4.      Karakteristik pemikiran dan gerakan Teologi Mu’tazilah
Faktor-faktor pembentuk atau yang mempengaruhi pemikiran mu’tazilah sangat penting diketahui untuk melihat kesadaran akan rasionalitas yang menjadi karakter khas mu’tazilah, diantaranya:
a.       Rasionalisme religious. Dalam arti rasionalisme, bingkai wahyu atau rasionalisme yang menyesuaikan dengan wahyu
b.      Kebebasan dan tanggung jawab manusia, kebebasan ini memiliki arti bahwa Allah telah menurunkan wahyu sebagai batas koridor yang jelas bagi ruang kebebasan berkehendak bagi manusia untuk memilih mana yang baik dan buruk
c.       Sikap kritis, sejarah awal Mu’tazilah mencatat bahwa ia lahir sebagai sebuah bentuk kritik terhadap fenomena sosial politik pada masa itu
d.      Inklusif-Akomodatif (terbuka), inklusif disini memiliki arti bahwa mereka bisa menerima berbagai macam pemikiran

5.      Pengaruh Teologi Mu’tazilah terhadap perkembangan pemikiran dan pergerakan dalam dunia islam
Gertz menangkap kesan bahwa modernis Muslim Indonesia cenderung pada pandangan neo-Mu’tazilah tentang doktrin taqdir (predetermination). Dia memperlawankan antara muslim tradisional, yang menurutnya selalu menghubungkan segala sesuatu kepada kehendak Tuhan, dan modernis yang menghubungkan kekuasaan dan kegagalan dalam aspek material kepada perbuatan manusia. (Geerzt:150-152)
Kaum Modernis Indonesia mengusulkan kombinasi teologi Asy’ariyah, pendekatan kaum fundamentalis terhadap persoalan hukum dan ibadah, serta pemahaman terhadap dunia natural yang mengakar dalam tradisionalisme ilmu pengetahuan barat.

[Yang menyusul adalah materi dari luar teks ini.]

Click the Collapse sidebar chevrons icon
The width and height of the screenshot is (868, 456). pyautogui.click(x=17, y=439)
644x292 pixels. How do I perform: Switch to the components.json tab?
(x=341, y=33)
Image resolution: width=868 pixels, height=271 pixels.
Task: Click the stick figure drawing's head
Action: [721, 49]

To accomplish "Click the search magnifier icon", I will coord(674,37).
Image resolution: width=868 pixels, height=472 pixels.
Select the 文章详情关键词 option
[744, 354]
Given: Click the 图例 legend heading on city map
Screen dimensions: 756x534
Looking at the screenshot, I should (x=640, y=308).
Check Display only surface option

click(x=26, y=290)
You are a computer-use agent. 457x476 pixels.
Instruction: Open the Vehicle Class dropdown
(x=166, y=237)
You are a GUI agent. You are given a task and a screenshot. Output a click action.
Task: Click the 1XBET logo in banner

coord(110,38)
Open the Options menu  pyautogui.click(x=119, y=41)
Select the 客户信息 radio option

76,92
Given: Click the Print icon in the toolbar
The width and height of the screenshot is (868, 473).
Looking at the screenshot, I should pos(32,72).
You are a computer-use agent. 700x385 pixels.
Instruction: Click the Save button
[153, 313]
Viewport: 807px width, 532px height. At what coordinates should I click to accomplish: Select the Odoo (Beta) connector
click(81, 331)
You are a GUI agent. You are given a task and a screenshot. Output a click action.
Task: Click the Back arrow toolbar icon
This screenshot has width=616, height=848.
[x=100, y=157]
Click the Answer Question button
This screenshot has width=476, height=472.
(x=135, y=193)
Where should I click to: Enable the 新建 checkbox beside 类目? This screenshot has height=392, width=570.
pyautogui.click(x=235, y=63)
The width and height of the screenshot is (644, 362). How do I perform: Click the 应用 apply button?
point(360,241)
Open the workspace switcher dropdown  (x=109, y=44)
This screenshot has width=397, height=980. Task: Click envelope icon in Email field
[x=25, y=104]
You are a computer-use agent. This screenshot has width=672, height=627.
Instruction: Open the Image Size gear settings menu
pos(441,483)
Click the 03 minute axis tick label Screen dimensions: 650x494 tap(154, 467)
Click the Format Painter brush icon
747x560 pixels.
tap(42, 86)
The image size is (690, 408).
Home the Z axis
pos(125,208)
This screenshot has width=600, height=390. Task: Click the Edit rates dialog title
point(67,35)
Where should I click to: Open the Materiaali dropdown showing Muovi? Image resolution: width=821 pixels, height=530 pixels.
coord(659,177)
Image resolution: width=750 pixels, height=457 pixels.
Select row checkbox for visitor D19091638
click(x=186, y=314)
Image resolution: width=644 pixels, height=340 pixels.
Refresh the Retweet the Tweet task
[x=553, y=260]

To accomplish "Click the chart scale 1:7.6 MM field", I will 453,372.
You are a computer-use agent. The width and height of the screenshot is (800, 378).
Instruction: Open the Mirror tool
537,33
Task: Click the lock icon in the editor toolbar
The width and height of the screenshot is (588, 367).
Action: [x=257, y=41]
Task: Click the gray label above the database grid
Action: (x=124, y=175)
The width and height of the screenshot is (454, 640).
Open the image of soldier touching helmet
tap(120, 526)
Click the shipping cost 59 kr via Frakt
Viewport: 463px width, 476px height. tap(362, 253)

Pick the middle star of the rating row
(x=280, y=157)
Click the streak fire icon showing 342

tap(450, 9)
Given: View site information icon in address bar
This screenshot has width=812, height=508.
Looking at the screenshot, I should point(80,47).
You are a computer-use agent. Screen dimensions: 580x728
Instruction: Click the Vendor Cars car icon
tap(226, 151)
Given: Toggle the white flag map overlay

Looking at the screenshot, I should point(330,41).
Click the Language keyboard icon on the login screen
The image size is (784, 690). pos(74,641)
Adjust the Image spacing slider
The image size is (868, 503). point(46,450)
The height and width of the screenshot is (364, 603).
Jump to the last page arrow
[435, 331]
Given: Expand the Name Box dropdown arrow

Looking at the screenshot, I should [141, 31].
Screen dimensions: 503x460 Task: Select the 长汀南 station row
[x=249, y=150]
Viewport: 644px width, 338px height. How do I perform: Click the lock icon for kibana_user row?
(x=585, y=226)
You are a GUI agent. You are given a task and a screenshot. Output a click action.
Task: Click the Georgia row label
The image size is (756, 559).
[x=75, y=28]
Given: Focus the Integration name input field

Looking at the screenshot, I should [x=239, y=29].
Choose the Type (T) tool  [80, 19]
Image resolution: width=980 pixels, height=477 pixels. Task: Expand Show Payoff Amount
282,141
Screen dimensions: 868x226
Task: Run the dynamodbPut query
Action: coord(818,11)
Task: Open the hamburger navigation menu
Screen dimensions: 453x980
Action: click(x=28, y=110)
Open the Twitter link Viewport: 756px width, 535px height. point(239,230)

Kaum modernis mengklaim tentang hanya praktik ibadah yang betul-betul bisa dihubungkan kepada Nabi Muhammad saja yang dibolehkan.
Semenjak kemerdekaan Indonesia , fokus wacana teologi Islam telah bergeser dari pelaksanaan ibadah kepada penelitian terhadap solusi Islam untuk masalah sosial, ekonomi dan politik. Ketika tumpukan persoalan barru tersebut telah menarik perhatian intelektual Muslim, maka intensitas perdebatan antara kaum modernis dan tradisional tentang pelaksanaan ibadah telah semakin berkurang. Intelektual Muslim mulai masuk pada ekonomi, politik dan sosial. Semenjak tahun 1950 sampai berdirinya pemerintahan orde baru, peran Islam dalam sistem politik Indonesia mendominasi wacana Islam, hal ini sudah menjadi wacana ideology.
Semenjak tahun 1965, pemerintah Indonesia telah menerapkan kebijakan pembatasan peranan organisasi Islam dalam proses politik. Sangat nyata bagi kaum muslimin Indonesia bahwa pemerintah ingin menjauhkan dari bagian-bagian kesadaran Islam masyarakat Indonesia. Meskipun populasi Muslim di Indonesia yang paling banyak di dunia, namun Islam dilecehkan dalam proses pembangunan negara, dan Muslim-muslim yang taat tidak mampu bersaing dengan China,Kristen,dan minoritas lainya dibidang Ekonomi. Dalam era ideologi menuntut intelektual muslim untuk mempunyai pandangan baru tentang peran Islam dalam masyarakat Indonesia.  



BAB III
PENUTUP

1.      Kesimpulan
Kaum Mu’tazilah adalah golongan yang membawa persoalan-persoalan teologi yang lebih mendalam dan bersifat filosofis dari pada persoalan-persoalan yang dibawa kaum khawarij dan murji’ah.
Lahirnya Teologi Mu’tazilah tidak terlepas dari tokoh-tokoh yang berperan dalam mengutarakan pendapat-pendapatnya guna mengembangkan Teologi Mu’tazilah. Tokoh-tokoh yang dibagi pada 2 bagian Mu’tazilah yaitu Mu’tazilah Basrah dan Mu’tazilah Baghdad.
Mu’tazilah memiliki dasar-dasar pemikiran dalam mengembangkan alirannya, yang disebut dengan al-Usul al-Khomsah atau lima ajaran yang menjadi pegangan kaum Mu’tazilah, yaitu At-Tauhid, Al-‘Adl , Al-Wa’d  wa al-Wa’id , Al-Manzilah bain al-Manzilatain , Al-‘Amr bi al-Ma’ruf wa al-Nahy ‘an al-Munkar
Faktor-faktor pembentuk atau yang mempengaruhi pemikiran mu’tazilah sangat penting diketahui untuk melihat kesadaran akan rasionalitas yang menjadi karakter khas mu’tazilah.
Modernis Muslim Indonesia cenderung pada pandangan neo-Mu’tazilah tentang doktrin taqdir (predetermination). Dia memperlawankan antara muslim tradisional, yang menurutnya selalu menghubungkan segala sesuatu kepada kehendak Tuhan, dan modernis yang menghubungkan kekuasaan dan kegagalan dalam aspek material kepada perbuatan manusia.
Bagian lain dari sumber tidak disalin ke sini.